Few financial worries
It may still be private, but ChemioCare enjoys blockbuster success wooing investors. With the money comes new trials. And on top of the $6.8 million raised upfront, a series A fundraising bringing in $4.2 million last year is set to wedge the door open for ChemioCare to bring its first ondansetron patch to a stage where it’s ready for a Phase 3 clinical program in the summer of this year.
Another private capital raising is on the calendar for the close of February, which could reap as much as $20 million. “For the first time, we’re making outreach efforts to institutional investors,” says Lichtinger. “We want to get the company funded and develop support for its projected IPO in the fall.”
Patch one (ondansetron) and patch two (olanzapine) are both closing in on Phase 3 trials and much of the fresh money raised will be put toward the work required to get these two drugs from the lab to the public. And while the other patches are in earlier stages of development, their future – which still requires clinical tests in animals as well as human trials – looks equally rosy.
“All of the patches with the exception of the pediatric patch have the potential to earn $500 million in peak revenues or more,” says Lichtinger.
The US market on front-burner
The fact that Lichtinger used to be Pfizer’s president of Europe makes him keenly aware of the complex nature of entering the European market.

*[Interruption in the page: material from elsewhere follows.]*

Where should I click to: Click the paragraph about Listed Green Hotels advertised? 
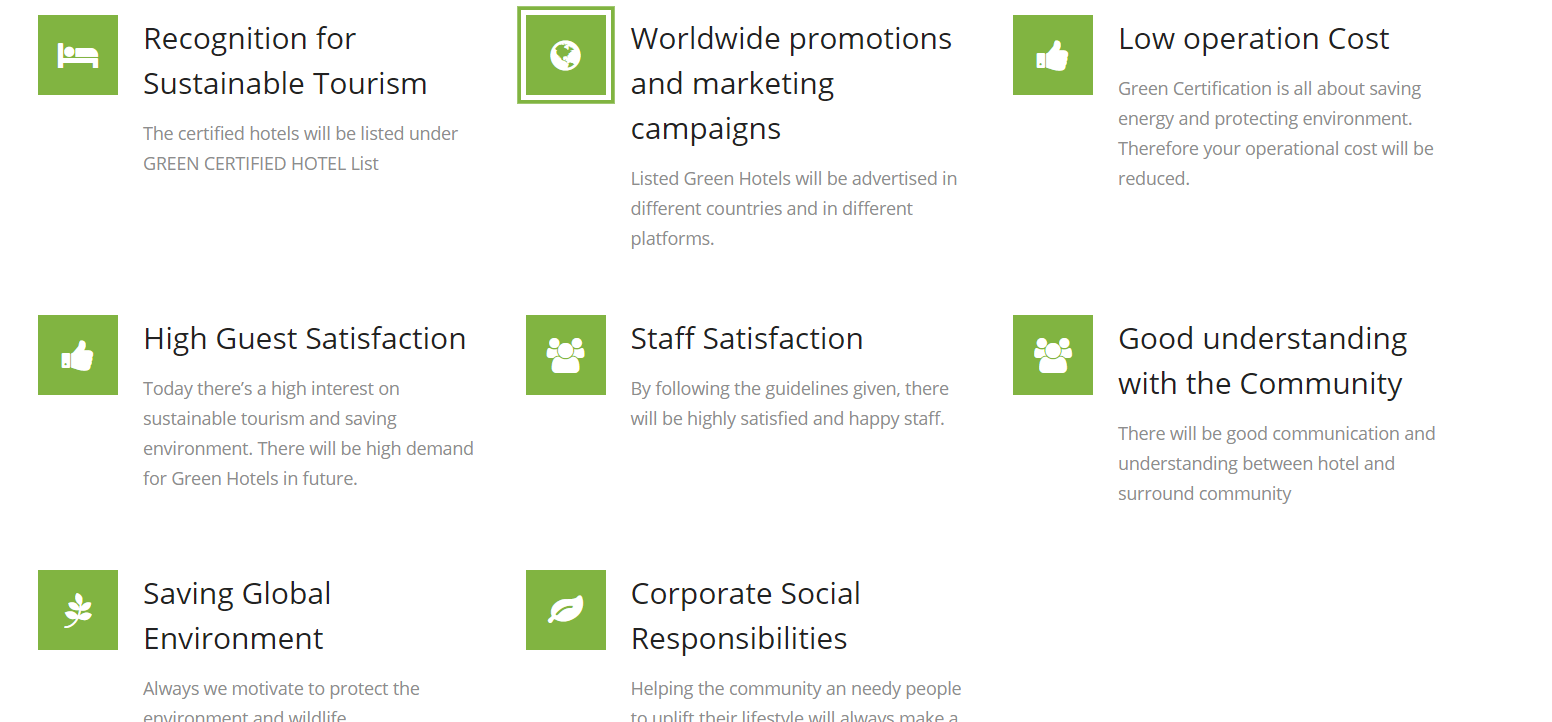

So aware, in fact, that he says ChemioCare will first pursue the US market aggressively and later look to strategic alliances to deliver its drugs in Europe and Asia.
“We have not looked at Europe because it’s a fragmented market with very high-cost barriers for a small company,” he reports. “As a result of that, we will be looking for a partner in both Europe and Asia.”
With the company’s IPO around the corner, Lichtinger is looking ahead to what comes next for ChemioCare. He notes that two of four comparable companies that also specialize in the reformulation of medicines and recently held IPOs, with valuations between $133 million to $390 million, have been acquired.
Lichtinger expects a similar path for the New York-based biotech. “We believe we will be in the offer range of valuations for these other IPOs. We will have two ready products,” he concludes. “We believe we are likely to engage either in an alliance or to be acquired.”